Sunday, July 2, 2017

On family guests

   Guests are one thing but family guests are another. They require special consideration and rules mainly due to the delicacy of the familial bonds that dare not be broken, except in cases of distant incarceration, in which instance the best policy would be to send holiday cards only without any personal notes, thereby maintaining the thinnest connectivity. When there is a disturbance in the family fabric it has a tendency to propel vibrations far and wide and to engender tremors in faraway and unexpected places. One of the consequences of which is that the original actors in the drama are misunderstood, misquoted and generally maligned by persons who hardly know them and can’t be bothered to find out the facts. In order to preserve the status quo of cherished family values and character, some precepts ought to be observed by the host and hostess when sheltering family:
1. Never loan them money as a house guest. Its corollary: never ask for repayment by a guest, lest it be misunderstood as “rent”. 
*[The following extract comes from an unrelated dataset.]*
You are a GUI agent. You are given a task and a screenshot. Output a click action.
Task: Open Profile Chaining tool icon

2. Do not encourage the family guest to give up a cherished vice, such as drinking, smoking or gambling while in your home as this is likely to exacerbate violent mood swings. 
3. Limit sharp objects around the house, especially within easy reach on kitchen counters. 
4. If a family guest makes an inane and offensive remark at table such as, “Not all slave owners were really bad people,” ask them to help in the kitchen with some menial task in order to defuse any ill-will, especially if it happens to be Martin Luther King Day. 
5. Placate dietary requirements as best you can but do not be vexed by unanticipated and unexpressed needs. Meet them with casual nonchalance such as, “I don’t believe you mentioned that to me” or “Help me find a substitute in your food pyramid.” 
6. Provide ample brochures for local activity in rooms and meet requests for things to do with a slightly bewildered deflection to them. 
7. Plainly express your day’s plan ahead of time and let the family guests work around your schedule. Leave explanatory notes with diagrams on the kitchen counter when you must be away. 
8. Inform the family that your pet has a delicate nature and that territorial displays are to be expected, the consequences for which you will not be responsible, no matter the provocation. Stock in stain remover. 
9. The second phrase after welcome must be, “Remind me how long you said you will be with us?” A direct declaration is important for clarity. Much sorrow and ill-will has arisen from over-staying, Benjamin Franklin’s quotation notwithstanding. Remind your guest how thin your walls are. Blame the builder. 
 10. Your goal is to make it all look easy. Even those who exploit your kindness with unexpressed appreciation can sense the effort you have made. Somewhere in the deepest recesses of self the rewards of kinship will be felt. Offer to reciprocate with a visit of your own in the near future.